WHAT TO WORK ON — The records that follow must be printed exactly as they are.
───── EXERCISE INPUTS
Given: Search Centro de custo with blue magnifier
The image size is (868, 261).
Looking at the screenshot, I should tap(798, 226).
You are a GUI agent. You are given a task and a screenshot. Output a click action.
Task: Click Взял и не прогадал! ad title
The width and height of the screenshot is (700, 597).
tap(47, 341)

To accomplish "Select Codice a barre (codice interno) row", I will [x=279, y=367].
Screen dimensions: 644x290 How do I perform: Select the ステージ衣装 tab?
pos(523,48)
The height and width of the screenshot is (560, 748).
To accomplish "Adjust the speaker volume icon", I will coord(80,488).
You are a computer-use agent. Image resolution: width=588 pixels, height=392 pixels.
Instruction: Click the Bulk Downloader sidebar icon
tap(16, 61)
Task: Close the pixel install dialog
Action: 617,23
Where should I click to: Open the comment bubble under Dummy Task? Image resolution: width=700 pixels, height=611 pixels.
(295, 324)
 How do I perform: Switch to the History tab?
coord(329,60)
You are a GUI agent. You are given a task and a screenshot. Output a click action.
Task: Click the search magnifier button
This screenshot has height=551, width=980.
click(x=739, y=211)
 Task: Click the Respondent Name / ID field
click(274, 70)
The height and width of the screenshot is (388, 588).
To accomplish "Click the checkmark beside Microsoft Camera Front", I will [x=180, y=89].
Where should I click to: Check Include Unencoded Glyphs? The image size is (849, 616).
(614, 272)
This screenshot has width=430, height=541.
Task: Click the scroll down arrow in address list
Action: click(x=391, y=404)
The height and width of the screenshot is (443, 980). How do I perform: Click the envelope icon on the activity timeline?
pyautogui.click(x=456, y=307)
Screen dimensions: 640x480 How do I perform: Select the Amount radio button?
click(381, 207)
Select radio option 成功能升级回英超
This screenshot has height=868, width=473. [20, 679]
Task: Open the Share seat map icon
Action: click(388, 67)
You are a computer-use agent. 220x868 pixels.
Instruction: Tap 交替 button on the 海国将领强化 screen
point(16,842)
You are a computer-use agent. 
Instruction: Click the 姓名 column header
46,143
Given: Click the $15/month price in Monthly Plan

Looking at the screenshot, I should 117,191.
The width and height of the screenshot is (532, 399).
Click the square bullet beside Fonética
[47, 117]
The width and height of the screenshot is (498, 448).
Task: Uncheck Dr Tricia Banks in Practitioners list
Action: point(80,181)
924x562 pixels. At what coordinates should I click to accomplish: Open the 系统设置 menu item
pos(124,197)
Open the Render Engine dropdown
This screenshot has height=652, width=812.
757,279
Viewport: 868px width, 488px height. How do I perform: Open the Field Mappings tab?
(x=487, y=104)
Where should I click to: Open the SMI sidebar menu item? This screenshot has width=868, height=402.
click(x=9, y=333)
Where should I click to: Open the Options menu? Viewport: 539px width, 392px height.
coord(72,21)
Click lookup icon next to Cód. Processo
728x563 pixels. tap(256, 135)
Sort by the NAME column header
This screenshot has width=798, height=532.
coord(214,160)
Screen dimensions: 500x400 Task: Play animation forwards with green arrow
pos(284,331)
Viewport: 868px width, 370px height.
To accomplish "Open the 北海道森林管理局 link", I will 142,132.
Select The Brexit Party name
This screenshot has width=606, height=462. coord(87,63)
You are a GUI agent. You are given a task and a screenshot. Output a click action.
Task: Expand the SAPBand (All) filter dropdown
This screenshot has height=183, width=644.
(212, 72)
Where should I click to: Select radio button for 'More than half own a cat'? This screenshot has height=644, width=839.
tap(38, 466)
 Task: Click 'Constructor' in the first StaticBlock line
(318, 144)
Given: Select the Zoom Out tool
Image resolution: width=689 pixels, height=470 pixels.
──────────
ANSWER TO THIS PROBLEM —
Given: Search Centro de custo with blue magnifier
The image size is (868, 261).
Looking at the screenshot, I should tap(798, 226).
You are a GUI agent. You are given a task and a screenshot. Output a click action.
Task: Click Взял и не прогадал! ad title
The width and height of the screenshot is (700, 597).
tap(47, 341)

To accomplish "Select Codice a barre (codice interno) row", I will [x=279, y=367].
Screen dimensions: 644x290 How do I perform: Select the ステージ衣装 tab?
pos(523,48)
The height and width of the screenshot is (560, 748).
To accomplish "Adjust the speaker volume icon", I will coord(80,488).
You are a computer-use agent. Image resolution: width=588 pixels, height=392 pixels.
Instruction: Click the Bulk Downloader sidebar icon
tap(16, 61)
Task: Close the pixel install dialog
Action: 617,23
Where should I click to: Open the comment bubble under Dummy Task? Image resolution: width=700 pixels, height=611 pixels.
(295, 324)
 How do I perform: Switch to the History tab?
coord(329,60)
You are a GUI agent. You are given a task and a screenshot. Output a click action.
Task: Click the search magnifier button
This screenshot has height=551, width=980.
click(x=739, y=211)
 Task: Click the Respondent Name / ID field
click(274, 70)
The height and width of the screenshot is (388, 588).
To accomplish "Click the checkmark beside Microsoft Camera Front", I will [x=180, y=89].
Where should I click to: Check Include Unencoded Glyphs? The image size is (849, 616).
(614, 272)
This screenshot has width=430, height=541.
Task: Click the scroll down arrow in address list
Action: click(x=391, y=404)
The height and width of the screenshot is (443, 980). How do I perform: Click the envelope icon on the activity timeline?
pyautogui.click(x=456, y=307)
Screen dimensions: 640x480 How do I perform: Select the Amount radio button?
click(381, 207)
Select radio option 成功能升级回英超
This screenshot has height=868, width=473. [20, 679]
Task: Open the Share seat map icon
Action: click(388, 67)
You are a computer-use agent. 220x868 pixels.
Instruction: Tap 交替 button on the 海国将领强化 screen
point(16,842)
You are a computer-use agent. 
Instruction: Click the 姓名 column header
46,143
Given: Click the $15/month price in Monthly Plan

Looking at the screenshot, I should 117,191.
The width and height of the screenshot is (532, 399).
Click the square bullet beside Fonética
[47, 117]
The width and height of the screenshot is (498, 448).
Task: Uncheck Dr Tricia Banks in Practitioners list
Action: point(80,181)
924x562 pixels. At what coordinates should I click to accomplish: Open the 系统设置 menu item
pos(124,197)
Open the Render Engine dropdown
This screenshot has height=652, width=812.
757,279
Viewport: 868px width, 488px height. How do I perform: Open the Field Mappings tab?
(x=487, y=104)
Where should I click to: Open the SMI sidebar menu item? This screenshot has width=868, height=402.
click(x=9, y=333)
Where should I click to: Open the Options menu? Viewport: 539px width, 392px height.
coord(72,21)
Click lookup icon next to Cód. Processo
728x563 pixels. tap(256, 135)
Sort by the NAME column header
This screenshot has width=798, height=532.
coord(214,160)
Screen dimensions: 500x400 Task: Play animation forwards with green arrow
pos(284,331)
Viewport: 868px width, 370px height.
To accomplish "Open the 北海道森林管理局 link", I will 142,132.
Select The Brexit Party name
This screenshot has width=606, height=462. coord(87,63)
You are a GUI agent. You are given a task and a screenshot. Output a click action.
Task: Expand the SAPBand (All) filter dropdown
This screenshot has height=183, width=644.
(212, 72)
Where should I click to: Select radio button for 'More than half own a cat'? This screenshot has height=644, width=839.
tap(38, 466)
 Task: Click 'Constructor' in the first StaticBlock line
(318, 144)
Given: Select the Zoom Out tool
Image resolution: width=689 pixels, height=470 pixels.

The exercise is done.